Hundreds of activists using social media sites, chiefly Facebook, Twitter, Instagram and WhatsApp, have called for a three-day boycott of purchasing fruit, saying that vendors and shopkeepers were fleecing people through overpricing.

Such a campaign, claimed by activists as being spearheaded by no political or religious group, gained momentum to the effect that it attracted the city’s administration to support it.

“This announcement by the city commissioner shows no government, but the people themselves, should resolve such issues which had been resolved somehow effectively in the past,” said a rights activist.

Though no political party has yet supported the campaign, the commissioner’s statement is being taken as having a silent nod of the provincial government.

Early this week, officials in the Sindh government said, Chief Minister Syed Murad Ali Shah had visited various parts of the city, met vendors and shopkeepers and expressed his anger over overpricing of eatables which the people were forced to purchase because of traditions associated with Ramazan.

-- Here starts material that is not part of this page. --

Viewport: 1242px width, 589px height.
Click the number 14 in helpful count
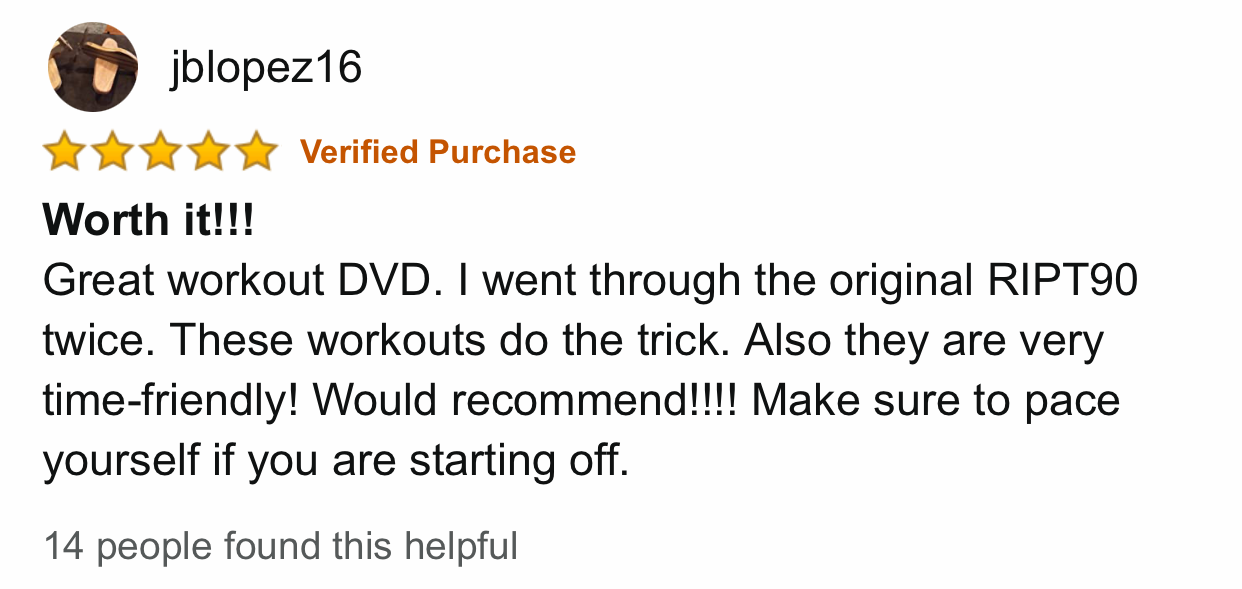tap(62, 547)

“The chief minister had explicitly asked the city administration to control the spike in such prices in which the latter has not succeeded, which is evident from such support to this campaign driven by social media,” said an official in the Sindh government.

The commissioner, however, stated that the chief minister had directed them to garner support of civil society in the administration’s campaign to stop overpricing.

“I will ask the citizens to take an active part in the boycott called by civil society,” he said, adding that he and his subordinates would also boycott purchasing fruits for the coming three days. “We’ll break our fast [roza] without eating fruit in the coming three days.”

He said civil society had a right to resort to boycott. “It gives me pleasure that civil society has called for this boycott and I wish to see it succeed. It will certainly [teach] the profiteers a good lesson.”

He, however, admitted that despite all-out efforts made by the city administration, it did not satisfactorily discourage the profiteers.

The city administration, however, continued to claim that its ‘stern crackdown’ on the profiteers had challaned more than 500 individuals. They said the profiteers had been fined Rs4 million while 45 such people had been put behind bars.